Face Off Of The Forties: XD40 vs Glock 22
Want a full-size .40 but can’t decide between the Springfield XD40 vs Glock 22? Let’s go over them both.
Both of these guns have a lot going for them. They’re big enough to easily handle shooting the .40 S&W, but totable enough for a person to actually carry them every day. Some people do!
So, which serious striker to source for your security? (Yes, we are an alliteration company with a holster problem.) Depends a bit on what you’re looking for…
The Glock 22…But Which One?
There are two versions of the Glock 22 that are available from the factory. You have the standard version and the Glock 22 Gen 4. What are the differences?
Only a few, really. The Glock 22 Gen 4 has Glock’s Modular Back Strap System, revised grip texturing, a different magazine release button (a little bigger, also reversible) and a dual recoil spring. Other than that, it’s the same gun!
In either case, the gun sports a 4.49-inch barrel. Overall length is 8.02 inches for the original or 7.95 inches for the Gen 4 as the backstrap is a tad shorter on the Gen 4. Overall height is 5.47 inches, slide width is 1 inch and overall width at the controls is 1.26 inches.
The Glock Safety System, tabbed trigger and about 6-pound trigger pull, of course, are standard, as are Glock sights.
However, the Gen 4 also has a trigger reach (distance between the back of the grip housing to the front of the trigger) of 2.76 inches vs 2.81 inches for the original recipe. Stock magazines carry 15 rounds of .40 S&W for both. Unloaded weight – with no magazine – is 22.75 ounces.
It’s one of the most popular police guns in the nation, though the nation’s cops are far more commonly carrying 9mm these days and sales of .40 S&W pistols on the civilian market are drying up. That said, both are excellent choices. While the full-size Glock pistols are big, they’re slim and light enough for daily carry…and more people than you might think actually use them as CCW pistols.
Springfield XD40: A Slightly Different Striker
The Springfield XD40 is definitely a striker-fired, polymer-frame pistol…but Springfield’s guns are a wee bit different.
One thing that the XD40 does is add a bit of material where it counts. Handling it, you’ll notice that most of the weight – all 30 ounces with an empty magazine – is in the slide. That makes it quite top heavy, but it balances out nicely once loaded with the 12+1 rounds it carries.
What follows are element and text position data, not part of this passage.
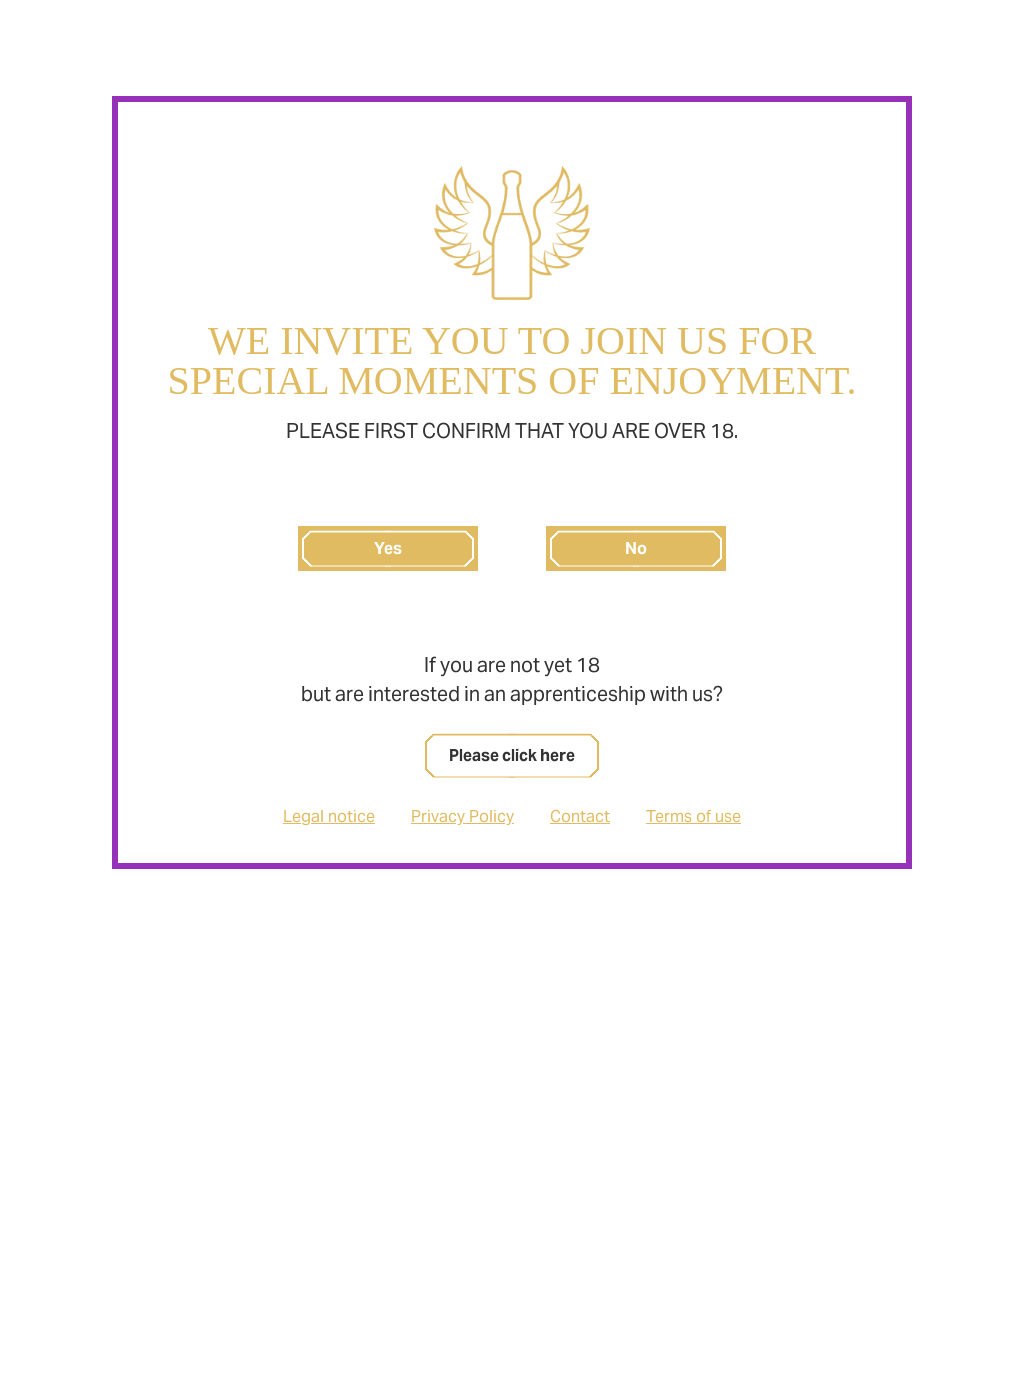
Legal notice (329, 816)
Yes (388, 548)
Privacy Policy (462, 816)
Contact (580, 816)
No (636, 548)
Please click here (512, 755)
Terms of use (693, 816)
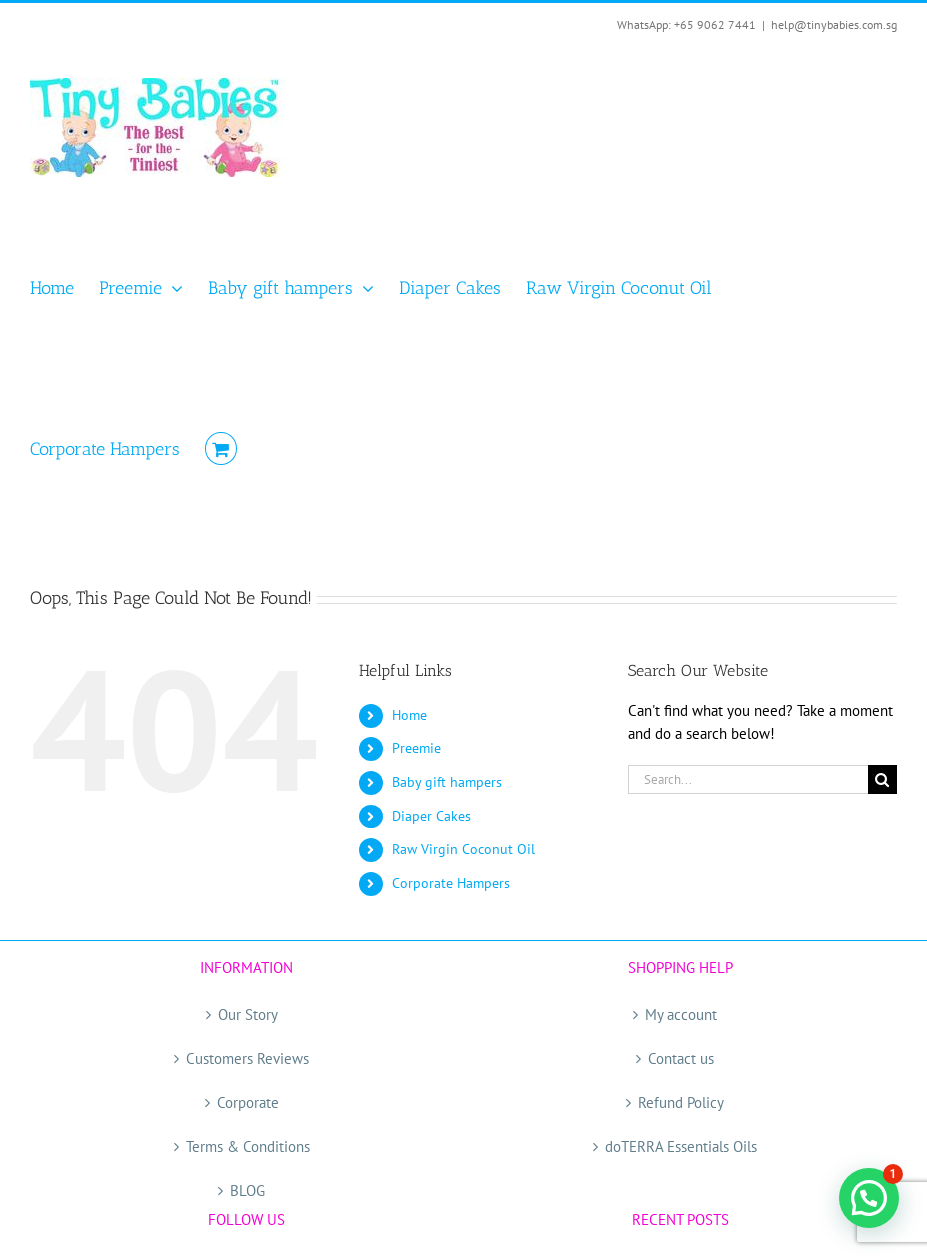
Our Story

The barrel length is 4 inches, and overall dimensions are 7.3 inches in length, 5.5 inches in height and 1.2 inches in width at the controls. Like the Glock 22, it has a dual recoil spring system and full-length guide rod. It also wears driftable three-dot sights on the slide.
Also like the Glock, it has a rail on the dust cover of the slide for mounting accessory lights or lasers as the owner may wish. The XD also has a tabbed trigger and a similar safety system, but also has a party piece that pretty much all other polymer striker guns lack.
On top of the tabbed trigger system, the Springfield XD40 has a grip safety, a feature normally only found the 1911, old Smith and Wesson Lemon Squeezer revolvers, the Remington R51 and…that’s about it. The pistol must be gripped in order for it to be fired, as well as a trigger safety requiring a trigger pull.
The regular version is pretty plain-Jane, much like the Glock. There are no swappable back straps and you don’t get any other options until you get into the XD Mod2 series. Everything you need, nothing you don’t and that’s about it.
Springfield XD40 vs Glock 22…Which Should I Get
Between the Springfield XD40 and the Glock 22, there are a few little things that favor one or the other, but you are ultimately going to be the best judge of which to get.
The Springfield XD40 has a palmswell that’s reminiscent of classic guns, so it’s a bit more ergonomic. Don’t let the grip safety fool you either; the beavertail of the backstrap actually lets you get a good high grip, which makes the grip safety no real obstacle to anything. Since the slide is a little beefier, it will also soak up recoil a little better compared to the Glock 22.
The Glock 22, however, gets you 3 more rounds per magazine but adds almost another inch in length, meaning a bit more real estate inside the waistband if you carry either in a concealed manner. Some people find the polymer of the Glock frame feels a little better than the XD, though you know you have a plastic gun in either case.
The Glock trigger is also arguably a little better than the XD’s, though – again – it’s not like a crisp, clean, custom-shop Series 70 1911 in either case. The XD’s trigger is mush until the last quarter-inch of the pull, when you hit a bit of a hard wall. It breaks easy (about 6 pounds) but the feel is different. The Glock trigger, which is hardly a world-beater (it’s anemic at best) feels a little better without the pronounced stack at the end.
You may notice that, you may not.
Neither is the best CCW gun but both are manageable at the role. Neither breaks the bank (expect to pay around $450 for the XD40 and about $550 for the Glock, though it depends a lot on where you get it) so neither is the greatest bargain nor really that overpriced.
The Glock 22, obviously, has DRASTICALLY more aftermarket support. If you plan on adding bits, it’s definitely the gun to get.